Still, when the block party kicks off in the SoMa Pilipinas cultural district on Aug. 19, one of the biggest draws will be the same thing that attracts a crowd to any big Filipino gathering: the food.
And as Desi Danganan — executive director of Kultivate Labs, the nonprofit that organizes the event — explains it, the Bay Area’s vibrant Fil-Am food scene today is itself deeply rooted in the community’s ties to hip-hop. Back in the ’80s, among Filipino Americans in the Bay, “everyone and their mom was a DJ,” Danganan recalls. Then there was a stretch of time when it seemed like everyone became a club promoter. Danganan remembers when he was in his twenties, the promotion crews running the nightclubs in SoMa were 90% Filipino.
These days? Those same folks are operating some of the region’s most popular food trucks and pop-up restaurants.
“All of a sudden, the new DJ was the chef,” Danganan says. “Chefs started popping up, rave-style, in places that weren’t necessarily kitchens.” He describes something akin to a DJ/dancer/club promoter to chef pipeline: Alex Retodo was a club promoter before he started rolling lumpia at the Lumpia Company, which he co-owns with E-40. Evan Kidera was a rapper before he co-founded Señor Sisig — arguably the single most famous Bay Area food truck. The couple behind Filipino-Japanese pop-up Ox and Tiger were dancers before they were chefs. So were the co-founders of the Chase Center food stall Sarap Shop. And Undiscovered SF booked Rod Reyes, of the San Jose–based food truck Barya Kitchen, as a DJ for one of the festival’s earliest incarnations, before he’d even started his food business.

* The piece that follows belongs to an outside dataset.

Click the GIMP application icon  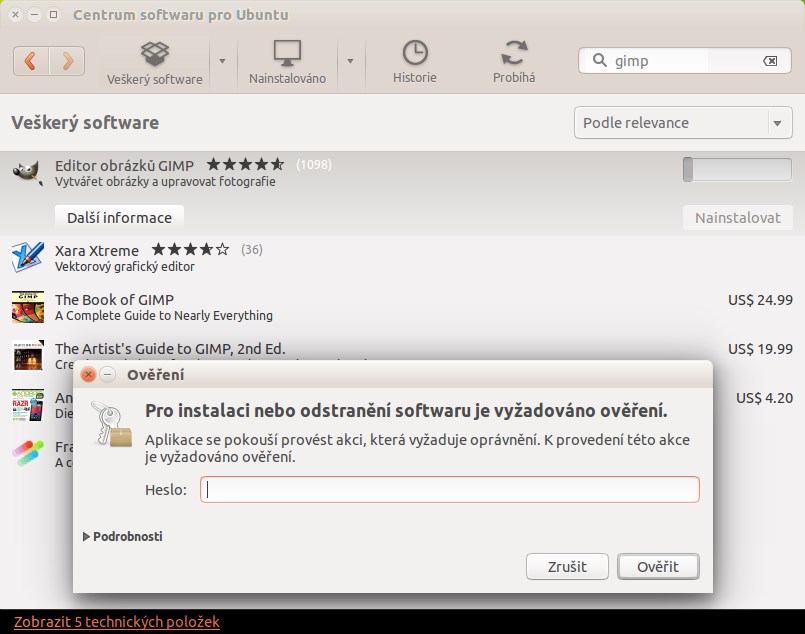tap(27, 170)
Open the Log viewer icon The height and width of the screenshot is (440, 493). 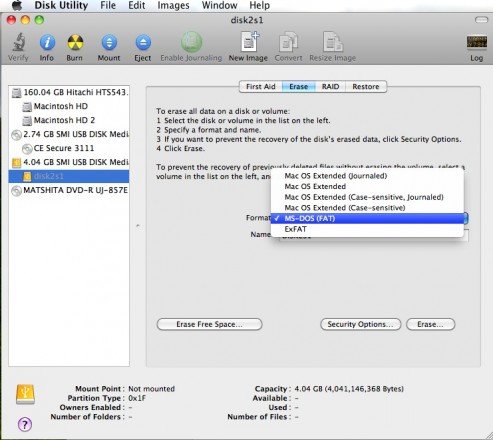click(477, 43)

The kind of trajectory that Danganan describes isn’t uniquely Filipino, of course. Some of it is rooted in the entrepreneurial spirit and hustle culture that undergirds the whole Bay Area hip-hop scene. And if the Bay Area’s Filipino American community produced some of the most legendary DJs in hip-hop history, it’s only natural that that kind of creativity would also translate into other artistic endeavors. “They’re really gifted at taking ingredients and remixing them to create something new,” Danganan explains — say, a bacon cheeseburger lumpia or a sisig burrito. The only difference? “Now they’re not beats. They’re flavors.”